There are many courses available through e-learning, which the unvaccinated can register for.

Massey University Vice Chancellor Jan Thomas said Massey had an obligation to protect the university whānau.

David Unwin / Tips

Massey University Vice Chancellor Jan Thomas said Massey had an obligation to protect the university whānau.

A Massey spokeswoman said the university will collect information from staff and students about their immunization status by February 14.

It did not have the number of people vaccinated, but a recent anonymous survey of over 6,500 staff and students showed that 94.4% of staff and 88.2% of students were fully or partially vaccinated.

The spokeswoman said the university will work with staff who have chosen not to be vaccinated to find a solution appropriate to their role.

The university did not provide its staff.

Visitors and entrepreneurs on campus will need to show their vaccination card and register securely.
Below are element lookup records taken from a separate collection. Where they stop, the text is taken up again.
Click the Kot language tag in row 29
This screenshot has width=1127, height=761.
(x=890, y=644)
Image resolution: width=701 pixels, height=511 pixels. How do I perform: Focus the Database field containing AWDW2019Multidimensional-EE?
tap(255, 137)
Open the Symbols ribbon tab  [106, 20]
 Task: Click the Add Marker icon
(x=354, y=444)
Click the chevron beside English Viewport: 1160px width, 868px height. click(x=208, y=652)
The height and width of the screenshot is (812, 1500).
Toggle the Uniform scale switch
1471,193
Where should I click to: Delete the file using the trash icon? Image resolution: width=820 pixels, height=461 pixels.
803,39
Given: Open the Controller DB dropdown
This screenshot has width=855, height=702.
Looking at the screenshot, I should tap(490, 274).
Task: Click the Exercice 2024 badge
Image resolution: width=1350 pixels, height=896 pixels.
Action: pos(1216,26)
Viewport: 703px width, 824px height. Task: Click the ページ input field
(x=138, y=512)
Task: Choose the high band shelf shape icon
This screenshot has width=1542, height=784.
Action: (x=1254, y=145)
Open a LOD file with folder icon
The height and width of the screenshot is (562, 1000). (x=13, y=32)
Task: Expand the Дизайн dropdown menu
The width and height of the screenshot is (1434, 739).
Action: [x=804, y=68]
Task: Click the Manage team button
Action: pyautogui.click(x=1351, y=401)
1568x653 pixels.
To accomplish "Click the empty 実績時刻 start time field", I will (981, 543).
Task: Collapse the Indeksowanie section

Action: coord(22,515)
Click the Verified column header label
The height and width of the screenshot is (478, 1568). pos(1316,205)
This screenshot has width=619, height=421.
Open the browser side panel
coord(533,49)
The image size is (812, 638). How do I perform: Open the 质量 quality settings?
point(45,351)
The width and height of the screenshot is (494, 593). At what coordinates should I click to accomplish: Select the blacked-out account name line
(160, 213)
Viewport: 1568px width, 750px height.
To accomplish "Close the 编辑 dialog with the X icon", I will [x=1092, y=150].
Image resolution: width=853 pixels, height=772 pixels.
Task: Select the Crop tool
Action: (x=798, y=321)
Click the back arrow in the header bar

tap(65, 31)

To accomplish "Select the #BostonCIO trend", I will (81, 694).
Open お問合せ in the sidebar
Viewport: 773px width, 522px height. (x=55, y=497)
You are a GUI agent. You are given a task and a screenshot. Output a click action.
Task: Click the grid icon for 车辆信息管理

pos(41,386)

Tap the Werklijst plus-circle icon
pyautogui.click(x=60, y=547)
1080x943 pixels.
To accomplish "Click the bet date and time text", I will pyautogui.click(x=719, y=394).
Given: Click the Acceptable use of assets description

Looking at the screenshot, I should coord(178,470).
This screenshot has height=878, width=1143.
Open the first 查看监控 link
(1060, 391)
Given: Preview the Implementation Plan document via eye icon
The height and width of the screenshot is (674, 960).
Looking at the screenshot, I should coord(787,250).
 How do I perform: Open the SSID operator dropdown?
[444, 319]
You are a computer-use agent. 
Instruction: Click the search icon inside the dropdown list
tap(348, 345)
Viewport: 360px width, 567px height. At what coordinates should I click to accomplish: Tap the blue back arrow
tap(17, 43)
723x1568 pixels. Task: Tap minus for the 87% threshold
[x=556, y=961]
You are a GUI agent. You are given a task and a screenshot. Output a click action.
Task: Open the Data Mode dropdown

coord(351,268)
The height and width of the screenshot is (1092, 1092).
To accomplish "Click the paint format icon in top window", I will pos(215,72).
Staff, students and visitors will need to show their vaccination cards to access facilities, including the library, recreation centers and food outlets.

Massey’s decision on its vaccine policy will be reviewed in November.

A spokesperson for UCOL said the institute wanted everyone to be sure they can get to campuses safely and to minimize the risk of transmitting the disease.

If a UCOL staff member does not get vaccinated, options will be considered, including redeployment, but if redeployment is not viable, they have the right to terminate their employment, according to the policy.

UCOL did not provide figures on the number of students and staff vaccinated.

When the policy is implemented next year, UCOL will ask staff and students for their immunization status, most likely by checking immunization cards.

The spokeswoman said circumstances would vary for each unvaccinated student.

“Some may not be able to complete their degree course due to a work placement requirement. UCOL will engage in good faith in a process to identify alternative options for each student.

She said online study may be an option.

UCOL develops the details of access to the campus. Staff and students can access the sites with their ID card, while the public is greeted at the main entrance on Princess Street.

UCOL has 470 employees, including 342 in Manawatū, 65 in Whanganui, 47 in Wairarapa, 6 in Horowhenua and 10 at smaller sites.

It had 7,318 domestic students this year and 297 international students.

Massey had 30,048 students this year, including 3,514 international students.